One plan only now remained: it was to creep up in the night and scale the heights. It was a desperate move, but the only one that remained that offered a chance of success. In the midst of his plans the young English commander fell ill. He had always been of a delicate constitution, ever struggling with sickness. Days elapsed, but his heroic spirit conquered, and on the 11th of September the English troops were directed to be ready to land and attack the enemy. While a portion of the troops made a feint to the eastward to disguise Wolfe's intentions from the enemy, Wolfe and his troops drifted up stream with the tide. When the tide began to ebb, boats full of soldiers were cast off, reaching in safety a little cove three miles above Quebec.

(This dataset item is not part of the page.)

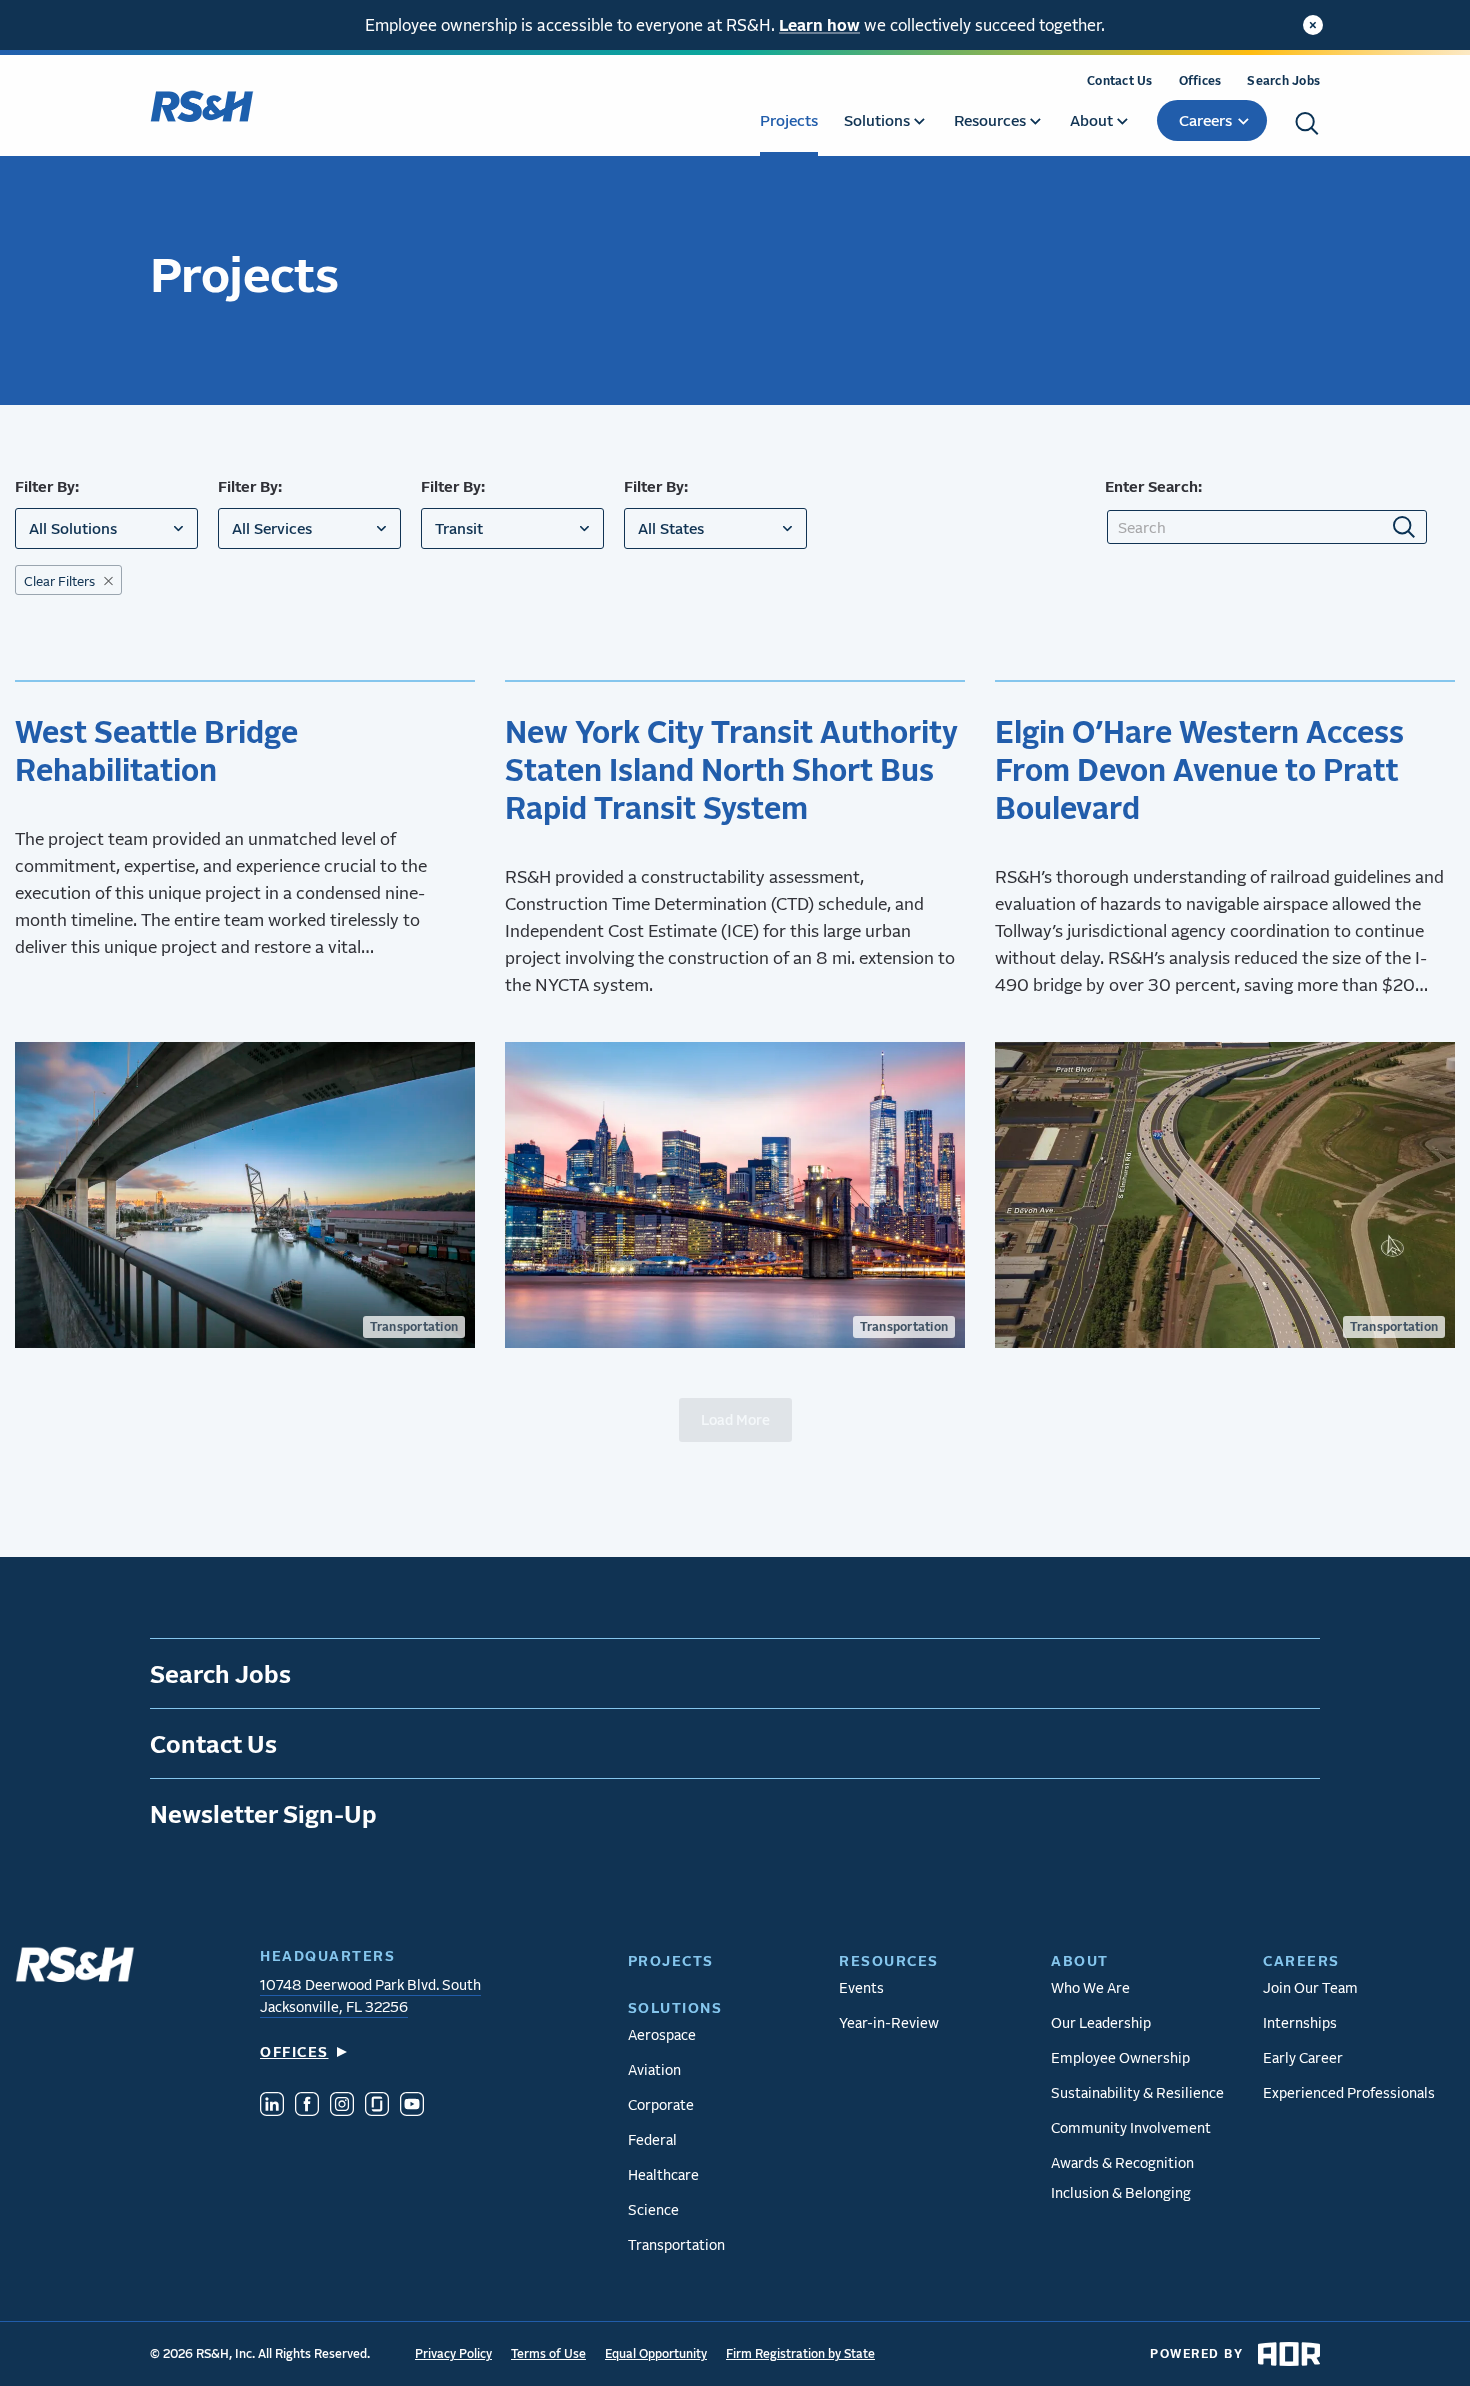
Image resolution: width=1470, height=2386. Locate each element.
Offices (1200, 80)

In the first boat to land was the young general himself, who, as the oarsmen plied their muffled oars, murmured softly to his officers, the famous lines in Gray's Elegy:—
The boast of heraldry, the pomp of power,
And all that beauty, all that wealth e'er gave,
Await alike the inevitable hour—
The paths of glory lead but to the grave.
"Gentlemen," said Wolfe, "I would rather have written those lines than take Quebec."
As the boat's prow touched the shore, the sentinel's challenge rang out in the darkness, "Qui vive." To hesitate was to be lost. Instantly a Scotch captain, who spoke French perfectly, answered, "La France!"
"A quel régiment?"
"De la Heine," replied the Highlander boldly.
His quickness averted a calamity. The sentry was satisfied; his comrades had been expecting provision boats from Montreal, and he thought they had arrived. Sentry after sentry was passed by Wolfe and his men with the same result.